About this task: Among the lines below, return each one that contains the word "timestamp".

Dataset entries:
*** Block opens ***
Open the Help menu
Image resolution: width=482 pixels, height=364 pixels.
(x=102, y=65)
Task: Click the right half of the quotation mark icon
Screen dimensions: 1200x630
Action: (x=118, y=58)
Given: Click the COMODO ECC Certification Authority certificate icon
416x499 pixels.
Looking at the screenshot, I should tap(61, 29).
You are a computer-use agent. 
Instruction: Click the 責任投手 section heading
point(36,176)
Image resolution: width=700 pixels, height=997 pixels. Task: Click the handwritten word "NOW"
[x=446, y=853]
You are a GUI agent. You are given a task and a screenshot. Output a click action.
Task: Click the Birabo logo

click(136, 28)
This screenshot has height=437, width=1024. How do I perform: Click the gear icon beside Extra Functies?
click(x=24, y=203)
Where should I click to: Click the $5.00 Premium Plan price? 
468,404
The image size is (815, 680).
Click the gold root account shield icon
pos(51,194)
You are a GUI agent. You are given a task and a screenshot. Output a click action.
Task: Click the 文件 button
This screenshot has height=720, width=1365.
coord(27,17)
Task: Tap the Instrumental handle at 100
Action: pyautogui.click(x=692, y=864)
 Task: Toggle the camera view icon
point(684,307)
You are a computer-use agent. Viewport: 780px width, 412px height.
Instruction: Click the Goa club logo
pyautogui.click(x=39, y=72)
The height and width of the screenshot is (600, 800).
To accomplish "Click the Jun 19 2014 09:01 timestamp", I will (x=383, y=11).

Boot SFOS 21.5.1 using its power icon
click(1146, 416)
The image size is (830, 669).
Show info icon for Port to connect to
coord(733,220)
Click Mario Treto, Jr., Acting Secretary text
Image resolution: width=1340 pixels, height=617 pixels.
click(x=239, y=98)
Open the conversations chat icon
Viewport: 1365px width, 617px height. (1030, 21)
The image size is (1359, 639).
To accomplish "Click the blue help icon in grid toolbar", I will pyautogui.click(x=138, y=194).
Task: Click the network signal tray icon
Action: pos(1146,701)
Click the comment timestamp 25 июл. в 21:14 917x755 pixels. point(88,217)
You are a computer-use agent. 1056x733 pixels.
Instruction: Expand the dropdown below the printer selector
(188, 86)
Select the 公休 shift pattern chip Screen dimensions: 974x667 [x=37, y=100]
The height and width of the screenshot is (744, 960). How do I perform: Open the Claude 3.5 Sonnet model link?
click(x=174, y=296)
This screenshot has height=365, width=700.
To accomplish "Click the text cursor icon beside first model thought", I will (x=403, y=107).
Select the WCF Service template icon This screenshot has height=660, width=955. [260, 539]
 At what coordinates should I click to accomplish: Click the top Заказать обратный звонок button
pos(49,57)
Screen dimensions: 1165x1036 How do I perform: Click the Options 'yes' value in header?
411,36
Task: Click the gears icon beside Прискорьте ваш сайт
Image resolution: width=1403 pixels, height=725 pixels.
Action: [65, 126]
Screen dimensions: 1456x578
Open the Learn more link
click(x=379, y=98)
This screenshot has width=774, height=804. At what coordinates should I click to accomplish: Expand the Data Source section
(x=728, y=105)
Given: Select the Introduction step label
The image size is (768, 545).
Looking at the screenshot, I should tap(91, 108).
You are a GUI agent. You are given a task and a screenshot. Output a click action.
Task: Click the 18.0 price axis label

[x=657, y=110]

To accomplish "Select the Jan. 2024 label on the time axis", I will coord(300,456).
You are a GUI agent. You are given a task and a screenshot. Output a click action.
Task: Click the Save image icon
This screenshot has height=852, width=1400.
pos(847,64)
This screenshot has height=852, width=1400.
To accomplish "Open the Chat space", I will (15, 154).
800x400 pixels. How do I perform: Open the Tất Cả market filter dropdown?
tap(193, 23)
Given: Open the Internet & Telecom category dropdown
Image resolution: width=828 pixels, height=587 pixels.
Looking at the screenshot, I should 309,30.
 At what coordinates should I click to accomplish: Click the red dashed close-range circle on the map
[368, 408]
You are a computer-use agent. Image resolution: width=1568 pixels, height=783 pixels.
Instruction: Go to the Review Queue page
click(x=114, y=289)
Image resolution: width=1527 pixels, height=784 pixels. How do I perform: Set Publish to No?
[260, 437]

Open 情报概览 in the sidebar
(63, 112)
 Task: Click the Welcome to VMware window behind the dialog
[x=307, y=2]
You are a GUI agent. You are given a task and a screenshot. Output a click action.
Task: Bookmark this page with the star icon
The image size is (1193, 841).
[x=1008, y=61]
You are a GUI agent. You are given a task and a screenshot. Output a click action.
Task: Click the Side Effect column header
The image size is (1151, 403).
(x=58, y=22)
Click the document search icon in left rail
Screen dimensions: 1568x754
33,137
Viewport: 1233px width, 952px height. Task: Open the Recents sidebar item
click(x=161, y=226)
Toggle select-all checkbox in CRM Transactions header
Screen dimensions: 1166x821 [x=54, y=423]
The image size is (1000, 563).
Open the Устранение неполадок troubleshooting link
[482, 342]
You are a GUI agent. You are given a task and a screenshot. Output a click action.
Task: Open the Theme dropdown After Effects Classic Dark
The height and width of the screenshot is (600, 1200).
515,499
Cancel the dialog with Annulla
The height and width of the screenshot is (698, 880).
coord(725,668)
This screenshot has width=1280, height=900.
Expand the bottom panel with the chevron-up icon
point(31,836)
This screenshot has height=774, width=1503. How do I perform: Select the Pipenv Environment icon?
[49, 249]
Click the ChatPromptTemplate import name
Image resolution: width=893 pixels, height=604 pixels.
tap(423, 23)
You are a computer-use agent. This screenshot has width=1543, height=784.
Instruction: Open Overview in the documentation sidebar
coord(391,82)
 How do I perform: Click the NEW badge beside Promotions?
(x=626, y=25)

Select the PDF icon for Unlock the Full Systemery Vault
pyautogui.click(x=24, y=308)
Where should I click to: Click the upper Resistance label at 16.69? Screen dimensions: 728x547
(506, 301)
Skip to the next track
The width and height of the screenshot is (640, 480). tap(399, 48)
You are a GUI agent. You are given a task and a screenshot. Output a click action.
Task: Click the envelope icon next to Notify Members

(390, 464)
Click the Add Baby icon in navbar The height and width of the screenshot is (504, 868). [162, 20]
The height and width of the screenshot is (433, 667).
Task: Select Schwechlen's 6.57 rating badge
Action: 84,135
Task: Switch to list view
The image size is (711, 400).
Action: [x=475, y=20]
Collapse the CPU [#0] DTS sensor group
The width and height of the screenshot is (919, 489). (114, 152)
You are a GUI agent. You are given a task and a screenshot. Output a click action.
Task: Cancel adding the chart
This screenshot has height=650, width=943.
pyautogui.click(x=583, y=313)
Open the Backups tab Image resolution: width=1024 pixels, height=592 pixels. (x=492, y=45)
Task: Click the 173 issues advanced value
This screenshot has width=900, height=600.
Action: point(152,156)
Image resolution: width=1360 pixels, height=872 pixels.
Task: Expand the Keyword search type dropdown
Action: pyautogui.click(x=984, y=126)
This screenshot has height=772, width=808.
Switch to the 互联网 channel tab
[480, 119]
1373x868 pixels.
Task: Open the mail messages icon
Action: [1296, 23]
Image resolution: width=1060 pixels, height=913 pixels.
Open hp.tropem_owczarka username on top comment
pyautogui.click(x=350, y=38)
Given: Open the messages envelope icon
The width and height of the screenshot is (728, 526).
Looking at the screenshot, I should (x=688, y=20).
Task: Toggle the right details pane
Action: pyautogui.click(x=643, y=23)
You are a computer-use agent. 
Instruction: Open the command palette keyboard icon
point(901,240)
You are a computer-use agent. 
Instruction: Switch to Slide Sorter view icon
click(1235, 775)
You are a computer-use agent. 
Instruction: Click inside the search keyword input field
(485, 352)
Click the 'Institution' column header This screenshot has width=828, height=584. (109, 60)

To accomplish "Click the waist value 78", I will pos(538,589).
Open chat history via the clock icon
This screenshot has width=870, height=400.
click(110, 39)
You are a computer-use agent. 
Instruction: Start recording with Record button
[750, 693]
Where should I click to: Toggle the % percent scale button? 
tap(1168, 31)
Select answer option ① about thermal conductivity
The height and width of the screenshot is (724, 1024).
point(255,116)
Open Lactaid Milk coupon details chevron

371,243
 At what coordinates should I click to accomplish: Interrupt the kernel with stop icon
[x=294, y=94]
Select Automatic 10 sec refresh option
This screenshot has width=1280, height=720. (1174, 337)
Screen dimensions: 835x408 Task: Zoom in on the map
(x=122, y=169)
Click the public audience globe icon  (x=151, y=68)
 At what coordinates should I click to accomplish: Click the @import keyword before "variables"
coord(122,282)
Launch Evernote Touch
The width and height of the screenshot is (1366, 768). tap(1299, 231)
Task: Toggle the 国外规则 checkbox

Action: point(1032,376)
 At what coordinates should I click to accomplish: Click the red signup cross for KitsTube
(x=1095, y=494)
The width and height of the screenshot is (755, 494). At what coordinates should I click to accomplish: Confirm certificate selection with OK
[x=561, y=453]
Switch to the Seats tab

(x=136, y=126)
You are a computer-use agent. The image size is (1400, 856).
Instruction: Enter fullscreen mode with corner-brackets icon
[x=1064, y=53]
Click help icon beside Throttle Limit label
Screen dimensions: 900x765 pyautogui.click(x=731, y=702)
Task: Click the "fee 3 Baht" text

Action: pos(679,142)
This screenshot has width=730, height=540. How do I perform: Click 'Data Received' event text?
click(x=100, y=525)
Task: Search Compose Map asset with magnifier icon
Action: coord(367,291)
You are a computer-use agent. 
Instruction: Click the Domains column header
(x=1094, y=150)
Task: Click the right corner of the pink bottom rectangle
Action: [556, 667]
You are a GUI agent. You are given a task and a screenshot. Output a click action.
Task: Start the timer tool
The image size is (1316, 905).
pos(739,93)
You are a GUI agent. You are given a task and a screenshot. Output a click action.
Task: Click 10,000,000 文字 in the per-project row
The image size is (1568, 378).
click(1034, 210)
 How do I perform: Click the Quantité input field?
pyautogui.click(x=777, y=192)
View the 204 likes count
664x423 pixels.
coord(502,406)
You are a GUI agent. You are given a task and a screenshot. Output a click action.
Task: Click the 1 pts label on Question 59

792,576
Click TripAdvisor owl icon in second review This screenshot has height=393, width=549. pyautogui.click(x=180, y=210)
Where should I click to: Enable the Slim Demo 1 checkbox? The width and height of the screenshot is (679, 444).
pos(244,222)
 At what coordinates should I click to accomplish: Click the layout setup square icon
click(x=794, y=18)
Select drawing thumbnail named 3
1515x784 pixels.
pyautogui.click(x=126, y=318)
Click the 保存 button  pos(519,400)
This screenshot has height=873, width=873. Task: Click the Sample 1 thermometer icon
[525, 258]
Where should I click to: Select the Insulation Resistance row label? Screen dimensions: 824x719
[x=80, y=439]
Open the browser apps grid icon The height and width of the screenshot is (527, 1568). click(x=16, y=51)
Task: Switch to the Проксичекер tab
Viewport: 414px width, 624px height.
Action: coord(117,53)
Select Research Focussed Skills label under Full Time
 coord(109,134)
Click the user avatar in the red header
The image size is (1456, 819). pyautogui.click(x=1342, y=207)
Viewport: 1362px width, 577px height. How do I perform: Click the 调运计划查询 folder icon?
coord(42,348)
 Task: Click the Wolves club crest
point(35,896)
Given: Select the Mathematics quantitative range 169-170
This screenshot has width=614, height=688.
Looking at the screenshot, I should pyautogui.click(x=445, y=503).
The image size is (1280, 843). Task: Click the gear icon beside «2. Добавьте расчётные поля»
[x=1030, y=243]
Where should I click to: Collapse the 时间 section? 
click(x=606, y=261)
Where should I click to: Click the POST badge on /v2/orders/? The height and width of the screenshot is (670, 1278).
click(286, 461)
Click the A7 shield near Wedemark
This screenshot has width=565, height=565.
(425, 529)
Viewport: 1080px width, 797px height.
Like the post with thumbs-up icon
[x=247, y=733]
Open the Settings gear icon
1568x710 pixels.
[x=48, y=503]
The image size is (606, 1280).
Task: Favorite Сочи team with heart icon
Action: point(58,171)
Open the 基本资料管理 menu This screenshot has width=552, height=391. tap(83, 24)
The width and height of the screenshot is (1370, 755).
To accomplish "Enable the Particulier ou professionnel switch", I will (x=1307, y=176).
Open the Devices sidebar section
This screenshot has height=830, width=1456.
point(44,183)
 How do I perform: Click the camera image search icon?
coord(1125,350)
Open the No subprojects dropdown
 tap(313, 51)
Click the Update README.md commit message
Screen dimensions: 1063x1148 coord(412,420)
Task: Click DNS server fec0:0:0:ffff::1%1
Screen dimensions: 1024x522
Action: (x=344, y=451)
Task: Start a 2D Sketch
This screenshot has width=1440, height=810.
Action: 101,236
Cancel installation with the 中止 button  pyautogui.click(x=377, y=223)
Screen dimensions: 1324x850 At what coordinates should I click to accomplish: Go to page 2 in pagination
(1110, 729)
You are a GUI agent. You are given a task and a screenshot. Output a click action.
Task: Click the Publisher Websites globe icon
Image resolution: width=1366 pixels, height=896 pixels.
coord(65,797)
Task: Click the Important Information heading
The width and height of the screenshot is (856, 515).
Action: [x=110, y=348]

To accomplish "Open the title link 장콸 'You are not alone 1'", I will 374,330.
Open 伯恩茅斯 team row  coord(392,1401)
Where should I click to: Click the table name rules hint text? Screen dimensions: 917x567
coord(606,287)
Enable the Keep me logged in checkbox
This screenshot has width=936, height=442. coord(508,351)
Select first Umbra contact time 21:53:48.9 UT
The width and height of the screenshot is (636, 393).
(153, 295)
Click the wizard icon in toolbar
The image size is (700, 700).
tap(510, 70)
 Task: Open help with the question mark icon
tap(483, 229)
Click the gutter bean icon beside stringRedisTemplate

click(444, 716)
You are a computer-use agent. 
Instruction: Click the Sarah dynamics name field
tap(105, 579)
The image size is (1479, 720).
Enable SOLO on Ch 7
*** Block closes ***
Solution to this problem:
To accomplish "Click the Jun 19 2014 09:01 timestamp", I will (x=383, y=11).
Click the comment timestamp 25 июл. в 21:14 917x755 pixels. point(88,217)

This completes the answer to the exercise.